Eu estava entusiasmado com a história. Parecia começar a entender a oportunidade da mesma e, a cada desenvolvimento, estava mais ansioso pelo seu final. O Sr. Cupello continuou:
- A noite ia longa e, pouco a pouco, todo o mundo foi-se retirando e o cara foi ficando, até restar sozinho no restaurante, juntamente com os empregados. Já tarde, tiveram de fechar as portas e o cara regressou a casa tranquilo, com a sensação do dever cumprido.
Até ali, tudo bem… Sensação do dever cumprido, altas horas da noite, tinha tudo a ver… Claro que sentia que havia muito mais por detrás daquela história mas, não queria sequer atrever-me a desvendá-la antecipadamente.

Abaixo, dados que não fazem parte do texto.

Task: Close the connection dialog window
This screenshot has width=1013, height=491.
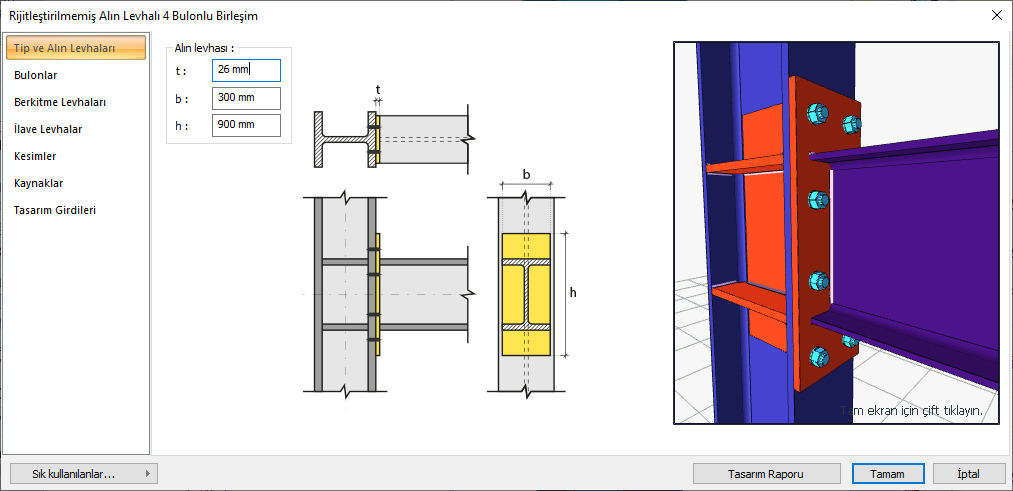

Como estava a ser bom ouvi-la, contada por aquela pessoa com quem tanto aprendia todos os dias.
- E aí, João, aconteceu o inesperado. Já perto de casa, encantado com a noite perfeita que tinha vivido, selando o ciclo que fora sua vida de trabalho… - fez-se silêncio enquanto pegou no telefone – Ana, por favor, pede um cafezinho para mim. João, você toma?
- Obrigado, Sr. Cupello, já tomei. – não me atrevia naquele momento a segurar uma chávena que fosse.
- Do nada, apareceram dois moleques, assim, pequenininhos – fez o gesto com a mão fechada, os dedos unidos e esticados, com a palma virada para baixo, sensivelmente a um metro do chão – empurraram ele, lhe bateram e roubaram o relógio,!... Imagina só, João, o prejuízo!... Imagina o azar do cara!... Você já imaginou, João!?...
Fiquei estupefacto. Que história! Que azar!... Resolvi comentar:
- Realmente… Imagino… Pois, um relógio todo em ouro, assim!?...
- Porra, garoto! Você não entendeu mesmo nada!... – disse o Sr. Cupello. Aí fez-se-me luz. Ele continuou – Qual relógio, qual ouro, João!... Porra, eles roubaram foi sessenta anos da vida do cara!... Sessenta anos, João!...
O Sr. Cupello sabia por que é que estava a contar-me aquela história e eu percebi a mensagem.
Desde então, passaram quase 25 anos.
A história do Sr. Cupello, não mais a esqueci e trabalhei sempre com vontade, mas sem nunca dela me esquecer.
Não voltei a encontrar mais ninguém como ele.
De uma coisa estou certo, trabalhei sempre com dedicação, como se ela fosse necessária para me manter sessenta anos em cada uma das empresas por onde passei.
Não foram precisos tantos para ter tido direito a jantares de despedida nas empresas por onde passei. Aconteceram mais do que uma vez, espontaneamente, organizados por colegas. Não aconteceu em todas e ainda bem.
Os jantares não são o mais importante, nem sequer o dinheiro que se ganha.
A sensação do dever cumprido sim.
É bom nunca esquecermos que há vida para além do dever.
Conforme diz o poeta, “ai que prazer não cumprir um dever”; que faz tanto sentido no dia em que nos cruzamos com alguém que não gosta de nós ou vê no nosso lugar a oportunidade de defender o seu e ou os dos seus.
Se alguma vez me senti roubado? Algumas… Se alguma vez me roubaram? Tantas…
Felizmente que não investi tudo no trabalho, nem sequer me perdi a esbanjar em Rolex’s de ouro…
À pergunta da minha sobrinha, reformulo a resposta:
- Foi certamente por causa do trabalho realizado!